In my reading I recently came across the concept of the Data, Information, Knowledge, Wisdom (DIKW) hierarchy. While it is perhaps loosely defined, I see the concept as a helpful way to illustrate the progression from raw data to actionable information (requiring wisdom to handle it correctly). There are valid criticisms of this model, but it does reflect the goal of collecting and managing data - turning it into something that allows business users to make wise decisions.
So how do we get our business customers from data (which is available in quantities so big they are difficult to grasp) to knowledge and wisdom? Let's consider the illustration of buying a house.
Home buyers in 2011 have more data at their fingertips than ever before. Home buying websites like Zillow provide prices of recently sold homes, homes for sale, and estimates of homes that are not for sale. Mortgage websites like Bankrate, Lending Tree, and many others supply daily quotes of mortgage rates of all varieties. There is even a large supply of information about buying a house: lists of do's and don'ts, ratings on realtors, personal experiences filled with suggestions and caveats.
With this glut of data and information, surely home buying must be far easier than it was before. Perhaps, but there are some new challenges to deal with as well. With all the readily accessible data and means for capturing it, there often comes an implicit assumption that more is better and will inevitably lead to increases in knowledge and wisdom. My experience with both home buying and data warehousing is that it is easy to overstate the connections between data and knowledge (or "business intelligence" in industry terms). In both cases, hard work is required to harness raw data, creating solid information that leads to better decisions.
For example, the discerning home buyer quickly realizes that while Zillow's home estimates are a helpful starting point, it takes many visits to prospective homes to get a real feel for valuations and for what different price points can buy in the market. Similarly, we would do our business customers a disservice if we turn over a shiny new data warehouse with no training, explanations, and interactions to show what is available and to tweak things to give them what they need. In fact, needs often become clearer as business customers start to use the reports and querying capabilities of their new data warehouse.
Additionally, we need to highlight the importance of quality in ascending the DIKW hierarchy. With the availability of so many websites that provide real-time mortgage rate quotes, it should be easier than ever to shop around for the best rate. But in fact, the quality of this rate information is often suspect, and sometimes insidious. Some lenders use rate sites to advertise impossibly low teaser interest rates that they have no intention of actually securing for a borrower. Instead, they hope to lure in unsuspecting borrowers at the teaser rate, and then to gamble on either getting them the rate via a future rate drop or dragging the home buyer so far down the loan application process that there is no turning back when the rate accidentally is higher than their initial promise.

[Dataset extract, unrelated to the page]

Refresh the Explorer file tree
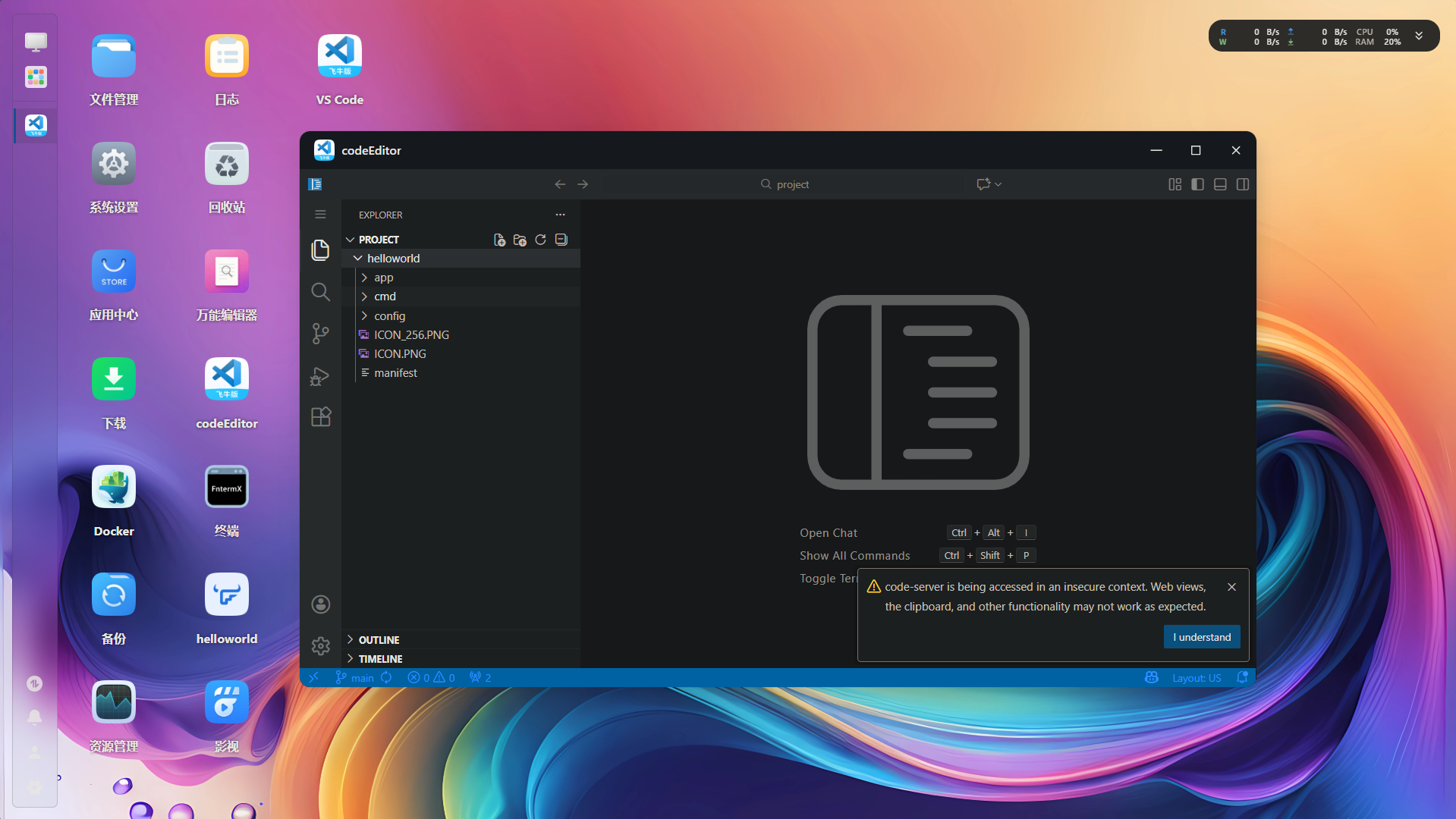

Data quality issues internal to businesses are rarely this malevolent, but the damages can be just as costly. We need to work with business customers to be sure they have correct data organized in a way to provide them with the correct information. We should highlight data quality issues that prevent this from happening. While 100% accuracy may be cost-prohibitive, cleansing key data can go a long way to transforming it into actionable information.
Though data warehousing and its related disciplines cannot guarantee business customers can go from having raw data to having knowledge and making wise choices, we must help address the challenges as we work together to move up the DIKW hierarchy. And watch out for unscrupulous lenders!